The Hackerlab at regexps.com

Arrays

up: libhackerlab
next: Bitsets
prev: Low-level Memory Management

Dynamically allocated arrays are a common feature of C programs. The Hackerlab C library provides two array-like data structures: variable size arrays, and power-of-two size sparse arrays.

Variable size arrays are contiguous regions of memory, similar to memory allocated by malloc. The size of a variable size array, measured as the number of elements it contains, can be retrieved at run-time using the function ar_size .

Power-of-two size sparse arrays are a tree structure, used to represent an array holding a number of elements which is a power of two. Access to these arrays is very fast, and they are memory efficient for very large arrays which are sparsely populated.


Variable Size Arrays

up: Arrays
next: Power-of-Two Sparse Arrays

A variable size array is a dynamically allocated block of memory, similar to a block returned by lim_malloc , except that a variable sized array is tagged with its size, measured in the number of array elements.
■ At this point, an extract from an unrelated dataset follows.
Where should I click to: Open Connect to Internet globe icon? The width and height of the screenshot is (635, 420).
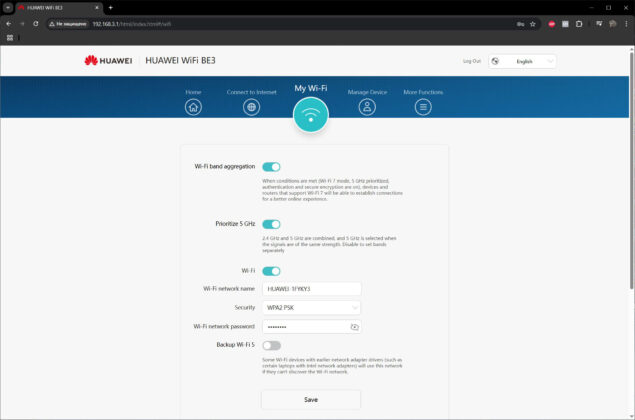click(251, 107)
A null pointer counts as an array of 0 elements. For example, if ar_size , which returns the size of a variable sized arrary, is passed 0 , it returns 0 . That means there is no special function to allocate a new variable sized array -- instead, array pointers should be initialized to 0 . This example creates an array with ten integers by using ar_ref :

     {
       int * the_array;
       int * tenth_element;

       the_array = 0;
       tenth_element = (int *)ar_ref (&the_array,
                                      lim_use_must_malloc,
                                      9,
                                      sizeof (int));
     }

A variable size array can be used as a stack. (See ar_push and ar_pop .)

Array functions use the lim_malloc family of functions to allcoate memory. (See Allocation With Limitations.)


Basic Variable Size Array Functions

up: Variable Size Arrays
next: Variable Sized Arrays as Stacks

Function ar_size

int ar_size (void * base,
           alloc_limits limits,
           size_t elt_size);

Return the number of elements in the array. If base == 0 , return 0 .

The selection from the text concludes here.